LOVE -- 26

5.2K 302 13
                                    

Chapter 26.

-

Menyalakan lampu kamarnya, Evan berjalan dan menghempaskan tubuhnya diatas ranjang miliknya. Memejamkan matanya, lalu memijit keningnya perlahan. Penat. Satu kata yang mendeskripsikan kondisi Evan saat ini. Cowok itu semakin lelah dengan semua masalah yang kini mendatanginya. Seperti tak ada yang membantunya saat ini.

Bahkan, gadis yang sangat ia sayangi pun tidak ada di sisinya.

Evan mengerti, sangat mengerti bagaimana perasaan Kayla terhadapnya. Evan tahu bahwa gadis itu selalu memakai topeng cerianya kemana-mana, lalu melepaskannya kala sendirian. Melihat sinar mata gadis itu yang semakin meredup dan kantung matanya yang kian membengkak, membuat Evan ingin memeluknya saat itu juga. Memeluknya, menghapus semua air matanya, lalu berkata bahwa hubungan mereka akan baik-baik saja.

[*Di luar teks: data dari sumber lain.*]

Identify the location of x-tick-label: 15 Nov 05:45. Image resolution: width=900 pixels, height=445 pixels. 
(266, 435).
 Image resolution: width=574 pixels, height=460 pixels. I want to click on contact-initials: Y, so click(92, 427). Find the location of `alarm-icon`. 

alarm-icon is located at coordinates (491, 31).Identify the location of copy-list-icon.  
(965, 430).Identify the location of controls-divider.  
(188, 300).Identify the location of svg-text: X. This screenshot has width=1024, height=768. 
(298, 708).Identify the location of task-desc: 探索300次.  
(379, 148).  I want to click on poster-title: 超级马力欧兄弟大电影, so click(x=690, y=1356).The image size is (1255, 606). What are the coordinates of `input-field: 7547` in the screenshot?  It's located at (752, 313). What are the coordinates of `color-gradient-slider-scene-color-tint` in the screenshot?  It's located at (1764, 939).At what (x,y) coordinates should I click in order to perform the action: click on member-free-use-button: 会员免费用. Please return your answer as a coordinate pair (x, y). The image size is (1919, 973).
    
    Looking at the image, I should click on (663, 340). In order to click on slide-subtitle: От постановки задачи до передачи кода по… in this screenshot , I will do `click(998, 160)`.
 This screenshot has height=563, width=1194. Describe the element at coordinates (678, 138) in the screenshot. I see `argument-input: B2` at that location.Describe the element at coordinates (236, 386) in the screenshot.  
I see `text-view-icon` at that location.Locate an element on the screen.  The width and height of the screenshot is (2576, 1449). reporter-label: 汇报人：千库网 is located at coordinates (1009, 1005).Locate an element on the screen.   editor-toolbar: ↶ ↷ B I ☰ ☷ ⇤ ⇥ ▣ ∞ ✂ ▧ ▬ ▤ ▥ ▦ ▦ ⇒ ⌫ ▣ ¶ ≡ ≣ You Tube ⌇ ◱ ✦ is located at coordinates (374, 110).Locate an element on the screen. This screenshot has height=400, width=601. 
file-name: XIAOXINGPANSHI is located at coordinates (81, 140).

Tapi ... ini tak semudah itu.

Kayla selalu menghindarinya. Bahkan, setiap belajar atau berlatih, Kayla sangat enggan untuk bersama dengan cowok itu. Melihat nilai Evan yang sudah membaik, lantas membuat Kayla mengutuskan untuk mengundurkan diri menjadi tutor Evan dalam belajar. Begitu juga dengan basket, Kayla kini lebih memilih untuk berlatih bersama Deana, anggota basket putri yang baru saja pulang dari pertandingan.

Sama hal nya dengan kegiatan osis. Acara pameran seni SMA High School, The Power Of White, yang akan diadakan sekitar dua minggu lagi, membuat seluruh anggota osis dilanda kesibukan. Dari menyiapkan panggung, gedung, budget, dan hal-hal lainnya. Begitu juga dengan sang ketua dan wakilnya, yang harus kerjasama. Dengan beberapa alasan yang sedikit logis, Kayla selaku Ketua OSIS SMA High School, meminta para guru untuk pembentukan panitia pameran nanti, akan dibentuk oleh dirinya sendiri.

Lalu dengan mudahnya, para guru setuju dengan permintaan sang ketua osis.

Kayla langsung membentuk panitia dengan cepat, dan tentu saja dia tidak menjadikan dirinya satu tim dengan Evan. Cowok itu diletakkan dibagian dekorasi, yang tentu saja sangat jauh dijangkau oleh Kayla karena gadis itu merupakan ketua panitia. Meski sebagai ketua, Kayla tak mau repot-repot menanyakan tentang dekorasi pada cowok itu. Lebih baik dia bertanya dengan anggota lain, yang juga berada di tim Evan.

Evan menghela napas. Kayla seperti menjauhkan dirinya. Evan tahu, ini semua salahnya. Tapi cowok itu seakan-akan lemah, karena dihadapkan dengan pilihan yang begitu sulit.

"Kak Evan ..."

Suara Retha yang samar-samar terdengar dari pintu kamar Evan, membuat cowok itu mengerjap. Evan terduduk, kemudian bangkit dan berjalan menuju pintu kamarnya. Evan membuka pintu kamarnya, melihat Retha yang sedang berdiri sambil memakai piyama berwarna merah muda dengan gambar-gambar kartun yang memenuhi sebagian besar baju tersebut.

Evan tersenyum, sedikit menunduk lalu membawa Retha dalam gendongannya. "Apa, Sayang?"

"Umm ..." Retha sedikit salah tingkah, tangan kecilnya menggaruk-garuk rambut panjangnya. Evan lantas tertawa, kemudian mengecup kening gadis kecilnya cepat, "Jangan bikin kakak penasaran, dong."

"Aku laper, Kak." aku Retha.

Evan terkekeh, "Makan, yuk? Kakak juga belum makan, nih. Laper."

Retha mengangguk dengan senang. Evan kembali mengecup pelipis gadis kecilnya, kemudian berbalik badan dengan lengan yang masih menggendong Retha.

Sialnya, mereka berdua langsung berhadapan dengan ibu mereka.

Sang ibu tersenyum hangat—atau pura-pura hangat?—kepada kedua anaknya. "Halo sayang,"

Nampaknya, Retha juga sedikit bingung. Gadis itu kontan melirik sang kakak yang tengah menatap ibunya dengan tajam. Tak ingin menyahut, Retha mengalihkan pandangan dan kembali menatap ibunya.